In short, population medicine goes beyond the treatment of the disease, to encompass the wider factors that impact our health.

via Shutterstock

Q. Is the term ‘medicine’ misleading if the point of population medicine is to look beyond symptoms and treatment?

A. Yes and no. In a sense, the use of ‘medicine’ is accurate as population medicine is about encompassing a wider view of health to address, or ‘treat’, the health care issues we are facing. However, we need to re-evaluate our terminology in health care. Words like ‘patients’ and ‘medicine’ are outdated: they narrow our lens to one of sick-care and the clinical setting.

If we are to shift our mindset to one of ‘well-care’ and ‘health care’, we must stop treating people as ‘patients’. Pharmaceutical and health care industries often talk about ‘patient-centricity’, but it needs to be about ‘people-centricity’ under the new model of population medicine. This change in terminology is the first step we can take to update the way we think about health care. 

Q. In order for nations and health care systems to make the shift to population medicine, which factors, beyond clinical, should be considered?

A. Every factor in a person’s life is interlinked. Think of it as a chain reaction that ultimately shapes a person’s health and lifestyle. Health is multi-factorial, and this is the basis of the population medicine approach: it highlights the need to view people’s lives as a whole — from medical history and current illnesses, to socio-economic background, geography and physical environment — in order to provide effective well-care.

To make the shift to population medicine, governments and health care systems must view health through this wider lens. Real change will only happen when our social, environmental and health policies are viewed together and not considered in silos.

Q. What role do governments need to play in creating this change?

A. Collaboration is vital to ensure communication and action. Governments must work with health care organizations to blend health policy with housing, social care, and environmental policies. It is a long-term investment for both parties — but the outcomes will be worth it.

This is an approach that was recently highlighted by various organizations as the way forward post-pandemic. Both the ‘One Health’ policy by the World Health Organization and the report from the Pan-European Commission on Health and Sustainable Development clearly set out the need for health care to be more intimately integrated into the wider policy framework, and for close collaboration across sectors, stakeholders and countries.

Q. What does this shift to population medicine mean for the pharmaceutical industry?

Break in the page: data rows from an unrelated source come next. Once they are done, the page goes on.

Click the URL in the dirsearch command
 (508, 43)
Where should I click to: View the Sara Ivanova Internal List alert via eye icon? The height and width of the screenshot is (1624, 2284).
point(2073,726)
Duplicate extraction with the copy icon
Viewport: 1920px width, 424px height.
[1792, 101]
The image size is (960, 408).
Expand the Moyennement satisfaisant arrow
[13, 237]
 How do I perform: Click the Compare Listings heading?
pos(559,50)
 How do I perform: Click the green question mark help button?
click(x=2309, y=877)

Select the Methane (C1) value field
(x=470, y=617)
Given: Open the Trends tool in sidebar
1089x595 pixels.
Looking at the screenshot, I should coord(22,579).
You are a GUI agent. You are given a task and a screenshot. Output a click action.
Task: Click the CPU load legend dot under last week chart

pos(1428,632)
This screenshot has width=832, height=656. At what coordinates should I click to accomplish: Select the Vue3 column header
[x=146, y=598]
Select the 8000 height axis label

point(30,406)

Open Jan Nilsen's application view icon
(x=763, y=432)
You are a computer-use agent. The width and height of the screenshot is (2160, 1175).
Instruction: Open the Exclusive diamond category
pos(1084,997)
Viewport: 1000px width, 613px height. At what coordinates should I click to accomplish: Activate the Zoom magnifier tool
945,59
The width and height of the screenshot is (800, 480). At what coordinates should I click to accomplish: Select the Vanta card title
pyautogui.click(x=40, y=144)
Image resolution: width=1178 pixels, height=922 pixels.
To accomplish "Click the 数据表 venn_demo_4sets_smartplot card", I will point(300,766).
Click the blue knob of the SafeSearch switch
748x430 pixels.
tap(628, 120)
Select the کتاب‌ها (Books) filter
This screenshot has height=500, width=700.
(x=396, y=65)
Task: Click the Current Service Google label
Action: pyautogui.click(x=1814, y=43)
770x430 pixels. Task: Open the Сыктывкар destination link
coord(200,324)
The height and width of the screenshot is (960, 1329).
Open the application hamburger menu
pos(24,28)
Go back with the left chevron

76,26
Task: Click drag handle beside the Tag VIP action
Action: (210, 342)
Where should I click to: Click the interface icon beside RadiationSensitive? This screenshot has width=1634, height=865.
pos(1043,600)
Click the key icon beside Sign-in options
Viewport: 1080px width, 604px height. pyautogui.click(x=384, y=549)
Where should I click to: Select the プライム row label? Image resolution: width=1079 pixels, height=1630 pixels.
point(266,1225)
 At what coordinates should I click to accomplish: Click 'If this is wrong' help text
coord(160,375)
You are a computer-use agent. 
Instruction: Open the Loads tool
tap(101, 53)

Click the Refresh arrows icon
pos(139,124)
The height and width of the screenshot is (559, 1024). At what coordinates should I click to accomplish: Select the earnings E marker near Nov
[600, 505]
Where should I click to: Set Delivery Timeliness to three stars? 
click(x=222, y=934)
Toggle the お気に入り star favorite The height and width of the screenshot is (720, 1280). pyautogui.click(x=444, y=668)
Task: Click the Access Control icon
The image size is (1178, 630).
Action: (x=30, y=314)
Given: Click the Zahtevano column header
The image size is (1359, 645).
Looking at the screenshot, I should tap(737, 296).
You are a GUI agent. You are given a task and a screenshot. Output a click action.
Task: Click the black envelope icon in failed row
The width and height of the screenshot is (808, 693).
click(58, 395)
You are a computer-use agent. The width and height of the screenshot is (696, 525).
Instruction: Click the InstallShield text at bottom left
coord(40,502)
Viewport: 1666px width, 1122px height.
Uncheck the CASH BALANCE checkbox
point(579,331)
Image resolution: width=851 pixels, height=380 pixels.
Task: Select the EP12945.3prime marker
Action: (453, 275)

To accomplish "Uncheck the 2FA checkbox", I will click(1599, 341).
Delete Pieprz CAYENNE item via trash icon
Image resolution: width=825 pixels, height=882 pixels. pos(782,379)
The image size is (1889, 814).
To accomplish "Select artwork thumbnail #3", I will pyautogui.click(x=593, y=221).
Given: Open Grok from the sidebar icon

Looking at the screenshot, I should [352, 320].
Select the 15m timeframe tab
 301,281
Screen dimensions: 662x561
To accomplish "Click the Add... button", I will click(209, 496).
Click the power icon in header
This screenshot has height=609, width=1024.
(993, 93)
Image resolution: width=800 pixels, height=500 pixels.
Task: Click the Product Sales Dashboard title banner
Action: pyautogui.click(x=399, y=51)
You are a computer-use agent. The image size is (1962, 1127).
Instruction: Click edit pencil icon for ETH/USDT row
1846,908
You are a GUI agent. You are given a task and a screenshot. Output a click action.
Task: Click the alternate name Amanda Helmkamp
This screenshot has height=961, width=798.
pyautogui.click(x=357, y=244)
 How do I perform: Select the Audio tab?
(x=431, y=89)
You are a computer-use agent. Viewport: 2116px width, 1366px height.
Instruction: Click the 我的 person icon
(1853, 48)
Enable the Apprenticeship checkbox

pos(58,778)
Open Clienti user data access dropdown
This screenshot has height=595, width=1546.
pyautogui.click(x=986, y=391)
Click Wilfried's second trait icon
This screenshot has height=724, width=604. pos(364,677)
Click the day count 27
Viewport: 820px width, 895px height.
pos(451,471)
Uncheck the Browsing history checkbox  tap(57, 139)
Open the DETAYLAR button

A. Ultimately, I see the pharmaceutical industry evolving from its traditional role as a ‘treatment business’ to a government partner, with a wider scope and increased responsibility in the areas of preventative health and public health education. Eventually, the industry could also use their fiscal base and resources to support studies in population health, to measure and define the link between public health outcomes and education, socioeconomic factors, and physical environment.

In fact, I believe that the pharmaceutical industry has a duty — to the people and populations we aim to serve — to take a take a stand in these areas. Moving forwards, we have a responsibility to incorporate this multi-factoral approach into everything we do, whether it is disease research, health care training or the partnerships we create.